* _TASK REQUIREMENTS_
Can you retype the Illinois pension text word for word, from start to finish?

* _TEXT SHOWN_
↓
Illinois is currently in a 40-year pension amortization program adopted before the turn of the last century with bi-partisan support, but the General Assembly has repeatedly failed to meet its "continuing appropriation" requirements by granting itself "pension holidays" as part of their budget implementation bills. This has to stop. It has been suggested that the state must also amortize the unfunded liability into flat annual payments. New state employees have been offered alternative pension benefit plans already and reportedly, attempts in other states to transition employees to private retirement plans have resulted in reduced retirement investment income, sometimes up to a 50 percent. Adequately funding pensions, refinancing and restructuring debt and increasing state revenues, as opposed to controlling pension costs seems more prudent and realistic in Illinois.

Should all new state workers be moved into defined contribution plans?

Not necessarily and the proposal may not pass Constitutional muster.

What should the governor do to control pension costs during union contract talks? What would you do?
↑
* _MATERIAL SHOWN_
↓
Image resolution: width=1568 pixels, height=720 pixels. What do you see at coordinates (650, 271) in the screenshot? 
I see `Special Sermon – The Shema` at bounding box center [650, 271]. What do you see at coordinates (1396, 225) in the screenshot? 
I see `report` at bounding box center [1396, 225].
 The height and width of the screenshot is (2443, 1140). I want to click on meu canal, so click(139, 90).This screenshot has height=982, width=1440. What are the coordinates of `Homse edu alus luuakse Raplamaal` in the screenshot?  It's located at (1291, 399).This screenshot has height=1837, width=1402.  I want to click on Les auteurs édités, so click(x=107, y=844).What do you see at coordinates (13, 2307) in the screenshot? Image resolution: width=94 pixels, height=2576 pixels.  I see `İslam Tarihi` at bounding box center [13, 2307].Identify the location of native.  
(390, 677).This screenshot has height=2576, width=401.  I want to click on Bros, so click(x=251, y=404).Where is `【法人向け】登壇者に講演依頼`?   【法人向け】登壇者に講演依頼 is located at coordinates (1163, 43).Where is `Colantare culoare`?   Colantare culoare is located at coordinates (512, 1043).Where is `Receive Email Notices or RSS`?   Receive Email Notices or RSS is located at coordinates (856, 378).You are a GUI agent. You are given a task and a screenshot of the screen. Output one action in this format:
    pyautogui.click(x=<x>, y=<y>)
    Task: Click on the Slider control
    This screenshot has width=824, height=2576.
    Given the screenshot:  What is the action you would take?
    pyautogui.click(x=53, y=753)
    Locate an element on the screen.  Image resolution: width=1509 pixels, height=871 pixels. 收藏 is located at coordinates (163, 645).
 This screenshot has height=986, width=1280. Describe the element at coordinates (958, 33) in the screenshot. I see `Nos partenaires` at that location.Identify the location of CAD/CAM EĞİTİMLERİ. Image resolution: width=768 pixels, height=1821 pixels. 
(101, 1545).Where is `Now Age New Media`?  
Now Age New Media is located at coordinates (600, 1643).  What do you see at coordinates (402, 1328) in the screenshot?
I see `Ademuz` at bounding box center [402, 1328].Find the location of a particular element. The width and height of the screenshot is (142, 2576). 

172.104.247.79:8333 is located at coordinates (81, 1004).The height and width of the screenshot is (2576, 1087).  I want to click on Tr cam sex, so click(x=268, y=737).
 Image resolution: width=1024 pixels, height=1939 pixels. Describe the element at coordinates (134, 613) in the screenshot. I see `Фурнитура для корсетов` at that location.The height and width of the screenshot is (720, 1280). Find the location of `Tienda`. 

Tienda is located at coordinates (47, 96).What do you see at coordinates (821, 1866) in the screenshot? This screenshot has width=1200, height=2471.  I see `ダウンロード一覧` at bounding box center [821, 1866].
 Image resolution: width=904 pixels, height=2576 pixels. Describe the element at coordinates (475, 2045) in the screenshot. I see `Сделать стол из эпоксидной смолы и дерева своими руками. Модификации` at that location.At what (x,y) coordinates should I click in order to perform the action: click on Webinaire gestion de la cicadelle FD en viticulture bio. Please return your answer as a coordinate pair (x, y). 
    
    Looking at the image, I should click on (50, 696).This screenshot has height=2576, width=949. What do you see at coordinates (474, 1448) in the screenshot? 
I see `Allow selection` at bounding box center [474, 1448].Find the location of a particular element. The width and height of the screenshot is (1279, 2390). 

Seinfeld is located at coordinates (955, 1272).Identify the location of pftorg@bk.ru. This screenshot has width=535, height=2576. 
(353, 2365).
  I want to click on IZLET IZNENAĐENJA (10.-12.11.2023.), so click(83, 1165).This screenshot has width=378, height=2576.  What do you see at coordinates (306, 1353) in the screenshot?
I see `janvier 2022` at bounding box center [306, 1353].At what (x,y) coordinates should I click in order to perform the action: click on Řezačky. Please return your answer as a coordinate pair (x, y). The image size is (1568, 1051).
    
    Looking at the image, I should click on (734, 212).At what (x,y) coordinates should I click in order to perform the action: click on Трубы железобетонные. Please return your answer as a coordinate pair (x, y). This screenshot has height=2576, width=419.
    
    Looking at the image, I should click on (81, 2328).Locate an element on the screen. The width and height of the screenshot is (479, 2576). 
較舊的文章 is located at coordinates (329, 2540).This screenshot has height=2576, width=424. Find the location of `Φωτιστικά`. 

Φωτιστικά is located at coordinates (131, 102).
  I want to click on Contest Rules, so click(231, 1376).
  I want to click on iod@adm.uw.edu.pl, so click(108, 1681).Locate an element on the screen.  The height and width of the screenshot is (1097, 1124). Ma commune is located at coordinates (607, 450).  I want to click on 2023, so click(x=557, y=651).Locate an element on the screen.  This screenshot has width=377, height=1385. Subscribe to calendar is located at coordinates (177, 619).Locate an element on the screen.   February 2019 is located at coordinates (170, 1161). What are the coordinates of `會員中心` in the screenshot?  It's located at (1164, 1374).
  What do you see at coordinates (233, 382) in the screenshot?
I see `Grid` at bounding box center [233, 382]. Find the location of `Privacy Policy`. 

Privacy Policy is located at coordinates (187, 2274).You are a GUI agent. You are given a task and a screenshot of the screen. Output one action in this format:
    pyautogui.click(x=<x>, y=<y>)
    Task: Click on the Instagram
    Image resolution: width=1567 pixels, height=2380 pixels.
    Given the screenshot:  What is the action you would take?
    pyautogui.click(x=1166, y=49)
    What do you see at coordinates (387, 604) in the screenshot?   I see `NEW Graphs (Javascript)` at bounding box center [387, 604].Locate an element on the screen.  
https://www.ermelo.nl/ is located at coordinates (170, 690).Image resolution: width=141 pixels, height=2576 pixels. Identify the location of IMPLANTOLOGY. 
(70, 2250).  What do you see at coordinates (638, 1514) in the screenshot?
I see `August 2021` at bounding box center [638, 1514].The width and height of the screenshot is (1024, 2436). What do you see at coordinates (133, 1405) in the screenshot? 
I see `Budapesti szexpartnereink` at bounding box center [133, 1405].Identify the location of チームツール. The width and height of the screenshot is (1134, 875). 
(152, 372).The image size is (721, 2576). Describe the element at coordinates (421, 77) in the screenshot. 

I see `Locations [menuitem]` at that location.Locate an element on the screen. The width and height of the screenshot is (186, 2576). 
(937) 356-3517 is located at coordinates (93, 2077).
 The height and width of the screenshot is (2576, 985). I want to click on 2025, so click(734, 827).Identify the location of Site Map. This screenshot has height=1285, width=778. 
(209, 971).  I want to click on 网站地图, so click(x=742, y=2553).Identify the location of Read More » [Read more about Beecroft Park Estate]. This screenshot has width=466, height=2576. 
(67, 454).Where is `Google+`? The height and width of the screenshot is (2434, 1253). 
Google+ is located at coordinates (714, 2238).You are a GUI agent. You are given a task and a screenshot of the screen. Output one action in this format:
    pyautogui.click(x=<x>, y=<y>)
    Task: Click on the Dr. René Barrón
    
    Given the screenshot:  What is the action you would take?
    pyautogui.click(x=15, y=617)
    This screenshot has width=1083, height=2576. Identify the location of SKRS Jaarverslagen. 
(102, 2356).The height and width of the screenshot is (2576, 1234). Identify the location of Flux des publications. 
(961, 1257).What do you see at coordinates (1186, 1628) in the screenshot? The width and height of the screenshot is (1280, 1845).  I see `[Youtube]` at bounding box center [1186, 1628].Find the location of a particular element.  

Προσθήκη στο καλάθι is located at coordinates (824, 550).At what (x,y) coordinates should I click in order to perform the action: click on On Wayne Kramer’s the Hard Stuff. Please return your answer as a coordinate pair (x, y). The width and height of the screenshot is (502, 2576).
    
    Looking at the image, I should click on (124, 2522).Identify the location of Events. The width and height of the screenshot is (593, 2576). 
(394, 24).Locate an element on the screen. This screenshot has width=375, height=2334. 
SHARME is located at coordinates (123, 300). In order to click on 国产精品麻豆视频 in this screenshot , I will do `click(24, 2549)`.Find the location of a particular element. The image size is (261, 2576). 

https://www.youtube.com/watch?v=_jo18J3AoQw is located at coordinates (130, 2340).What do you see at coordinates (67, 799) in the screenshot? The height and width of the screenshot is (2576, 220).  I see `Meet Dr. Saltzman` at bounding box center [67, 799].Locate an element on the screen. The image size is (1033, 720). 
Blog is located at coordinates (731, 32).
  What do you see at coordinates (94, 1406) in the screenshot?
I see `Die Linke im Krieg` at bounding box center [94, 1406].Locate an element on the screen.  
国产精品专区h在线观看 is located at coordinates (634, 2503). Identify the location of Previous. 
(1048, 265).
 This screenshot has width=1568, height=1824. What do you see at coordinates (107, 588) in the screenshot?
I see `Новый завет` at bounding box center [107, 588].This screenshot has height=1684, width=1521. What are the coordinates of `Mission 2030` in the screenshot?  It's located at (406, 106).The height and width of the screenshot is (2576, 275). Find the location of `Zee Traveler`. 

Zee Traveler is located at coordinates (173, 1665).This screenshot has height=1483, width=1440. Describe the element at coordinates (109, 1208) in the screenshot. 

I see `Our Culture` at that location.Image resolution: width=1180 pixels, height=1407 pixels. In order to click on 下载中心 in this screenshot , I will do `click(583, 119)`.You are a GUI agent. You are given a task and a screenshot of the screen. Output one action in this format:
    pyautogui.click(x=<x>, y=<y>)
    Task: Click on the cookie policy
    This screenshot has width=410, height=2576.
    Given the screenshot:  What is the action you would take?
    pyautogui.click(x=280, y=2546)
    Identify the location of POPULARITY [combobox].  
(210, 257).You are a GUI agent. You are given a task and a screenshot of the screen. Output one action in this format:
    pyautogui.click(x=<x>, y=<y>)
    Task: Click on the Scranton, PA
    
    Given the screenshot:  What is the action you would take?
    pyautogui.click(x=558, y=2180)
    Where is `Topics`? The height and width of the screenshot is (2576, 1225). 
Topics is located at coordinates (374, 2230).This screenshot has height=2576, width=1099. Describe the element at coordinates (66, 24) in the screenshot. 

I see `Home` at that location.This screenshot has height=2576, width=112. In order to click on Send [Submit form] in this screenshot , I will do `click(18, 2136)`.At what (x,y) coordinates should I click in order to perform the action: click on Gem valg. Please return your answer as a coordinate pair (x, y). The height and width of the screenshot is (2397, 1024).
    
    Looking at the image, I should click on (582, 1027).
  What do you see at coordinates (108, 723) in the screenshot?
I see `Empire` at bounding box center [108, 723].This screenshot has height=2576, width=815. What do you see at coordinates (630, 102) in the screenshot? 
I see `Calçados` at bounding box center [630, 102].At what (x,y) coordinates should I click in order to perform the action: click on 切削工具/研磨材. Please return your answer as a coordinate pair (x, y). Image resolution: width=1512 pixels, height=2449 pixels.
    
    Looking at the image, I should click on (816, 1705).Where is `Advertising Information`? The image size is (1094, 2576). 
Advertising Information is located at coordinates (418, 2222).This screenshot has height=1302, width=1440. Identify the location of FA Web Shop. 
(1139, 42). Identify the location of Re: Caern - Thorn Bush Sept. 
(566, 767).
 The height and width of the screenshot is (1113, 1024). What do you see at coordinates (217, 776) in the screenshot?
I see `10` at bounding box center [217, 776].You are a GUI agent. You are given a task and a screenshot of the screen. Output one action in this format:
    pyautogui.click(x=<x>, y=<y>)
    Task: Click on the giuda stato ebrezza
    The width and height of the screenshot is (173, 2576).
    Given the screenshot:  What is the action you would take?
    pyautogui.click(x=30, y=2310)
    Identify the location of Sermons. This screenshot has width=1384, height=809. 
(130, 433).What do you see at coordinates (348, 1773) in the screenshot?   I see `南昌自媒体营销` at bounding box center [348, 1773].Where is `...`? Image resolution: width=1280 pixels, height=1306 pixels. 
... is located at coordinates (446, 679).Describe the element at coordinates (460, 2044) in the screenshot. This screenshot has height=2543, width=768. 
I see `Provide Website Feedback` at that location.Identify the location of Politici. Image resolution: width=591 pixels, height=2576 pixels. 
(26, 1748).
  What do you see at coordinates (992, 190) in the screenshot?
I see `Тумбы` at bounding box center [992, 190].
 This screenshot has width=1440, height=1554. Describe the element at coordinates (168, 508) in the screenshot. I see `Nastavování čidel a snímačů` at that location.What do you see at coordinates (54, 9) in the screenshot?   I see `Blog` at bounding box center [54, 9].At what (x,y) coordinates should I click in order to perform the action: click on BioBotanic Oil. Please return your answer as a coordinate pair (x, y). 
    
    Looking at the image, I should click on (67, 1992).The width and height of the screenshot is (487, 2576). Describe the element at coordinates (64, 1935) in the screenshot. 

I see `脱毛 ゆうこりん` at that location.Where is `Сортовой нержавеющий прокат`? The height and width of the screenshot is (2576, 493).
↑
* _TASK SOLUTION_
Illinois is currently in a 40-year pension amortization program adopted before the turn of the last century with bi-partisan support, but the General Assembly has repeatedly failed to meet its "continuing appropriation" requirements by granting itself "pension holidays" as part of their budget implementation bills. This has to stop. It has been suggested that the state must also amortize the unfunded liability into flat annual payments. New state employees have been offered alternative pension benefit plans already and reportedly, attempts in other states to transition employees to private retirement plans have resulted in reduced retirement investment income, sometimes up to a 50 percent. Adequately funding pensions, refinancing and restructuring debt and increasing state revenues, as opposed to controlling pension costs seems more prudent and realistic in Illinois.

Should all new state workers be moved into defined contribution plans?

Not necessarily and the proposal may not pass Constitutional muster.

What should the governor do to control pension costs during union contract talks? What would you do?